Like many villages in Syria, al-Hamidiya bears the scars of war and economic woes that came to define the final years of the Baathist regime. Only a handful of shops are open, their shelves almost bare and shrouded in darkness due to a power outage. Buildings stand half-finished or in disrepair, their facades pierced with holes from past air strikes by the Syrian military. “After fourteen years of suffering under the criminal regime, after we drove Bashar al-Assad out, the Israeli occupation forces entered. We got rid of one occupation just to face another,” says one elder. Another adds, “All of Syria is celebrating, but we’re not.”

John McAulay
The tracks of an Israeli tank along one of al-Hamidiya’s streets, January 2025.

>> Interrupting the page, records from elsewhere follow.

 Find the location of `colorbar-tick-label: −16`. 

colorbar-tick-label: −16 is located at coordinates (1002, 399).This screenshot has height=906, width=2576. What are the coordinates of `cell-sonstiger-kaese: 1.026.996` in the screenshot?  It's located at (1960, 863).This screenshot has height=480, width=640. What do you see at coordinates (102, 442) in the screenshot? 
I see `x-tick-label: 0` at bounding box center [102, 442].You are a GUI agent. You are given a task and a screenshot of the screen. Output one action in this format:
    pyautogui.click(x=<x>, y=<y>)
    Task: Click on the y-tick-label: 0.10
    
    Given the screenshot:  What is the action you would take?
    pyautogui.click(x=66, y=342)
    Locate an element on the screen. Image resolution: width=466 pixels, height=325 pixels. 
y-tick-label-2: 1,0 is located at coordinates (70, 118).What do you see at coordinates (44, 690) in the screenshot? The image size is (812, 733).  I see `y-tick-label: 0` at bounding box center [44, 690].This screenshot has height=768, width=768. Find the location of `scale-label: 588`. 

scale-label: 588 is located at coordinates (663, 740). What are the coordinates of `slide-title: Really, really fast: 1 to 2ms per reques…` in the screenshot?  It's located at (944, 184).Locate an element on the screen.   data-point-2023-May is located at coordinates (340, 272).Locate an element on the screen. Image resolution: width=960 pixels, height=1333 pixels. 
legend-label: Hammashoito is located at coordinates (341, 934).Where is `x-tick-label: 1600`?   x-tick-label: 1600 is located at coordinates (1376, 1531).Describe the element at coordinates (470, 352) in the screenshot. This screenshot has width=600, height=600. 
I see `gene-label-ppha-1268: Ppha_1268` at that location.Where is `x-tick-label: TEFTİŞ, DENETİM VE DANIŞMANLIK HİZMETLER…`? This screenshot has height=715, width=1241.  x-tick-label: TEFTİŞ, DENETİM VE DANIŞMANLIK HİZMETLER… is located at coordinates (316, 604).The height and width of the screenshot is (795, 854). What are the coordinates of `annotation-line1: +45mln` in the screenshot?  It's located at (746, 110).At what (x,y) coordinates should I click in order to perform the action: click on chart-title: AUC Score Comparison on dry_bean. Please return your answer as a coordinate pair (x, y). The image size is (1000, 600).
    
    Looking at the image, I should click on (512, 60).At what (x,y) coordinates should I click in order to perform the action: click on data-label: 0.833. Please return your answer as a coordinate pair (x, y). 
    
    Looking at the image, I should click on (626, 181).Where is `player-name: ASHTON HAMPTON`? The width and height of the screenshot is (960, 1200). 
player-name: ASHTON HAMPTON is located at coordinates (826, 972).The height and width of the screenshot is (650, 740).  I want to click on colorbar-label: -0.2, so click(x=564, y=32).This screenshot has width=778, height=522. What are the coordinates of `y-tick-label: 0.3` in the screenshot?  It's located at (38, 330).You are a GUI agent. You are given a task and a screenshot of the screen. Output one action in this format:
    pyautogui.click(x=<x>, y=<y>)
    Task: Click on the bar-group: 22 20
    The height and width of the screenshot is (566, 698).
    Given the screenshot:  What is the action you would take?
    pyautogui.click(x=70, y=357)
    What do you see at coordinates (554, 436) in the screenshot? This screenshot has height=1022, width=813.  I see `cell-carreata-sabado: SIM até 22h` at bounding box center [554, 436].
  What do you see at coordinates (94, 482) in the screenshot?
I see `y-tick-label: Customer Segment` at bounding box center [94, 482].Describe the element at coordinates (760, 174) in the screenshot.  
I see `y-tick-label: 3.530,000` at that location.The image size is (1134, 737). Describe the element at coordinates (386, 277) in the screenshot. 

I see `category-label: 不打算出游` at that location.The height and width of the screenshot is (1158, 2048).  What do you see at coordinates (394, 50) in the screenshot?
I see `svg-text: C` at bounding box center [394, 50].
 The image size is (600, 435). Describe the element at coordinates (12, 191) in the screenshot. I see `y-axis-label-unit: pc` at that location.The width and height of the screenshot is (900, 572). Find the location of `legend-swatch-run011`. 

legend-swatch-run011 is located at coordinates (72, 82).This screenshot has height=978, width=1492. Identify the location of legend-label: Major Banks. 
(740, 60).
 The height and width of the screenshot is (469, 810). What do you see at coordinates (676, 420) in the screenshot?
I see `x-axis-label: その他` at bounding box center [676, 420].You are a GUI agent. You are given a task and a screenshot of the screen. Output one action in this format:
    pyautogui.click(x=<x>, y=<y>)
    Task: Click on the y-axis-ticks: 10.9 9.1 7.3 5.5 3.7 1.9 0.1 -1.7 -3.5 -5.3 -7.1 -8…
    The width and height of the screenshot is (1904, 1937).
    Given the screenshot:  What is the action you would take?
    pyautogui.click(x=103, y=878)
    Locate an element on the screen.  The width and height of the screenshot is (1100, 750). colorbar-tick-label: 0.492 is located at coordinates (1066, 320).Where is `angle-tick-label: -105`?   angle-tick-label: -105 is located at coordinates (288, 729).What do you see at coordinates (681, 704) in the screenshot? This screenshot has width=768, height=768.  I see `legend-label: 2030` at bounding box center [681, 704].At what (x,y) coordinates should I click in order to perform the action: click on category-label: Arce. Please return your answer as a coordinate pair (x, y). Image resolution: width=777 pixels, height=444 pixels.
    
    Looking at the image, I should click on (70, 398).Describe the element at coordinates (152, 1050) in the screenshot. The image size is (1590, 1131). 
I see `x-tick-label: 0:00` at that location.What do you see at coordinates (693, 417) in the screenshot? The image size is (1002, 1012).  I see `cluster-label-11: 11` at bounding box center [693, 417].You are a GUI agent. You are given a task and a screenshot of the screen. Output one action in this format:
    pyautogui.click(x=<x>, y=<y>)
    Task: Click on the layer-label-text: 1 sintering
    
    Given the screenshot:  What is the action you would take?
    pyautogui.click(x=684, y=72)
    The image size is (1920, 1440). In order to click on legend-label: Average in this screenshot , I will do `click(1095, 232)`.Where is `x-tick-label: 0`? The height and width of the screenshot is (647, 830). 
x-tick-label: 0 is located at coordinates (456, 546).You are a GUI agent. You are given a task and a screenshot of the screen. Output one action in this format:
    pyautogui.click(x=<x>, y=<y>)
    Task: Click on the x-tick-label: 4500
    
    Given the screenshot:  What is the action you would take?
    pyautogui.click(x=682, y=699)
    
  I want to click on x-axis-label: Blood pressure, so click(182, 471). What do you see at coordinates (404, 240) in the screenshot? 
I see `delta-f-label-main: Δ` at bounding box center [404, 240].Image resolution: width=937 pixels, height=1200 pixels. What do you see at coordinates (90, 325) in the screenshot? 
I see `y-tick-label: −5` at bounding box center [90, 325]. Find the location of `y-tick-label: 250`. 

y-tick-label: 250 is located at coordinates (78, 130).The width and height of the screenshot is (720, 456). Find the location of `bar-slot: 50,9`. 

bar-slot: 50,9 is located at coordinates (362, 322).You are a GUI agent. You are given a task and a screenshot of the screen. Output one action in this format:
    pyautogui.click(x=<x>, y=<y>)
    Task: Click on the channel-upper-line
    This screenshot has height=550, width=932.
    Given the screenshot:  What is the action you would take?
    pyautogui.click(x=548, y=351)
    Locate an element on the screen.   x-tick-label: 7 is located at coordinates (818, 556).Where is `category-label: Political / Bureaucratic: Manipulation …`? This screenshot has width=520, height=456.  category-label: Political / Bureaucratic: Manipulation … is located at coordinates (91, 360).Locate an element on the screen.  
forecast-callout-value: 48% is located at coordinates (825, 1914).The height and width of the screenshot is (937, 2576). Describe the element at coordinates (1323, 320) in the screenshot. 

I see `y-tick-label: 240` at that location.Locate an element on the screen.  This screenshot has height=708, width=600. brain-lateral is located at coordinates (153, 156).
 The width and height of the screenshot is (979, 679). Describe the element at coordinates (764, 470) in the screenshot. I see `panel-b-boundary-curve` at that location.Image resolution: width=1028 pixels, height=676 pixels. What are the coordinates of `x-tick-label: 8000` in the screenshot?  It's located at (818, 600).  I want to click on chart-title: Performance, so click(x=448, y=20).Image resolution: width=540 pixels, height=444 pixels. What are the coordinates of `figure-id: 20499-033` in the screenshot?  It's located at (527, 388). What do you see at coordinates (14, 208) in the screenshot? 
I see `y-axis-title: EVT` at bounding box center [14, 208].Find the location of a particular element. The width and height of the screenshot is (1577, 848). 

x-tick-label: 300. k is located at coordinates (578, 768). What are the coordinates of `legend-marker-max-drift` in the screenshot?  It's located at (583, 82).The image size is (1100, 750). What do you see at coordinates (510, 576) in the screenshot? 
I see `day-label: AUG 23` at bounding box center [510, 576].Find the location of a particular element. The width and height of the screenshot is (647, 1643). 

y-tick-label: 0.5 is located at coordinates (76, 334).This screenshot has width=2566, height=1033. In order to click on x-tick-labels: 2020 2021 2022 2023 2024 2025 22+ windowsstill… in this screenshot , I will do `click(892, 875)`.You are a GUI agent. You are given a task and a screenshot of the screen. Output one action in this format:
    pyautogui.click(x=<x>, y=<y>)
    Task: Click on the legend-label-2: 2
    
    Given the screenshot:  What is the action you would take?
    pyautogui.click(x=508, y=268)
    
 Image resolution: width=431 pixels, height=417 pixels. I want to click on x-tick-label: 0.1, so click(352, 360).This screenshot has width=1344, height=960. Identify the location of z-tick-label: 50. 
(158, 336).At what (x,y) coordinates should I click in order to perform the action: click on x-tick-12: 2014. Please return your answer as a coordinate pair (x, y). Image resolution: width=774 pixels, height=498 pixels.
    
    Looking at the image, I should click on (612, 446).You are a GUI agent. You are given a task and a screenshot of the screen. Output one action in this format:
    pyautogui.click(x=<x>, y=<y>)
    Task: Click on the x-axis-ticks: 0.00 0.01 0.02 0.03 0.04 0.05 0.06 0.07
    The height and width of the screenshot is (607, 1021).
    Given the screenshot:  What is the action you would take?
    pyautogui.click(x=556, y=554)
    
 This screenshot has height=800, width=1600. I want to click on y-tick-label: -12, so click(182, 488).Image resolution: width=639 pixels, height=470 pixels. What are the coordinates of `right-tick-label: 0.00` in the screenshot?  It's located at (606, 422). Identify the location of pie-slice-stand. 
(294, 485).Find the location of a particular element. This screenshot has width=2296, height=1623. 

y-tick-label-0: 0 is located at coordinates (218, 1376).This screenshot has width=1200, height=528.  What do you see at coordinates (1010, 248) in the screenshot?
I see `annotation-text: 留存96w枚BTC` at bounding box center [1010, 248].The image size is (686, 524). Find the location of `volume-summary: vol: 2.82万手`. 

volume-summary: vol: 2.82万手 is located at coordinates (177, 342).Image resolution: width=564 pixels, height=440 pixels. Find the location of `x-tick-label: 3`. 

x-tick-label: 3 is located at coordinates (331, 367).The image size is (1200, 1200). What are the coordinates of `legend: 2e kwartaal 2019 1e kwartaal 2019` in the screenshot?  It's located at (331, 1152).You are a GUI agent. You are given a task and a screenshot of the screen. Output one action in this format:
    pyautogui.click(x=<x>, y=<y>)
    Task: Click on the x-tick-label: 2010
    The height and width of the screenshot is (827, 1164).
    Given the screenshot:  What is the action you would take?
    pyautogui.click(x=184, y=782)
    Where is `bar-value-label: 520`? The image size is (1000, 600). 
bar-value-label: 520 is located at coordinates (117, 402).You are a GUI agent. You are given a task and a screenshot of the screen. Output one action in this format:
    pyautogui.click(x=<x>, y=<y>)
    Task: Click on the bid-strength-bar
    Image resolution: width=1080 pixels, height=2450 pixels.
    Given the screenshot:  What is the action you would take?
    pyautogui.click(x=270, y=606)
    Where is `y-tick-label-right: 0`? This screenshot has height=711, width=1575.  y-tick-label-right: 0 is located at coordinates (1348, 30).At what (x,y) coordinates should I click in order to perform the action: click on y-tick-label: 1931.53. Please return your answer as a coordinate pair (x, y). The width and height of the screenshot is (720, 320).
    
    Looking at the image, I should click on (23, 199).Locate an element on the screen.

Al-Hamidiya was one of the first villages taken by the invading Israeli army. Soldiers raided every home, searching for weapons and compiling an extensive registry of its residents. Some houses were seized entirely. Along some streets, the scuffed tracks of an Israeli military tank are still visible.
Villagers say they feel forgotten and abandoned. “Where is the government? Where is the world? Why doesn’t anyone help us?” one of them explains. “Is it our fault we stayed in our land? We are not leaving, even if we starve to death. We won’t repeat the mistake of 1967.”
But the people of Quneitra have not been entirely forgotten. Some forty miles away, in the heart of Damascus, a small but defiant protest took to the street on January 17 to denounce Israel’s invasion of Syria and ongoing occupation of Palestine. Under the gaze of both curious locals and the armed rebel forces now in control of the nation’s capital, the protesters waved Syrian and Palestinian flags. Their banners and chants called for Israel’s immediate withdrawal from Quneitra and Golan Heights.
For the demonstrators, Israel’s justification for invading Syria is nothing more than a lie. “We know very well that Israel is a colonial expansionist entity that seizes every opportunity to expand its presence in the region, and we’ve always been worried about this,” says Zein Khuzam, a writer who joined the protest.

John McAulay
Children take part in a protest in Damascus against Israel’s invasion of Syria, January 2025.
Filmmaker Riham Ezzaldeen claims that Israel is never honest about its true intentions. “They have a map, a plan, a goal, and whenever they have a chance, they go for it,” she says. “And as the chosen people, that means the suffering of those who belong to this land.”
Yet beneath their strong convictions, there is also uncertainty. Both activists fear that Syria’s new leadership is too fragile to push back against a nation that already carved away so much of their homeland. “Honestly, I’m not very optimistic. There is always a chance that this invasion will turn permanent,” Khuzam says.
But Ezzaldeen is firm. “I refuse to even think about that possibility,” she argues. “It happened once with the Golan Heights. It won’t happen again.”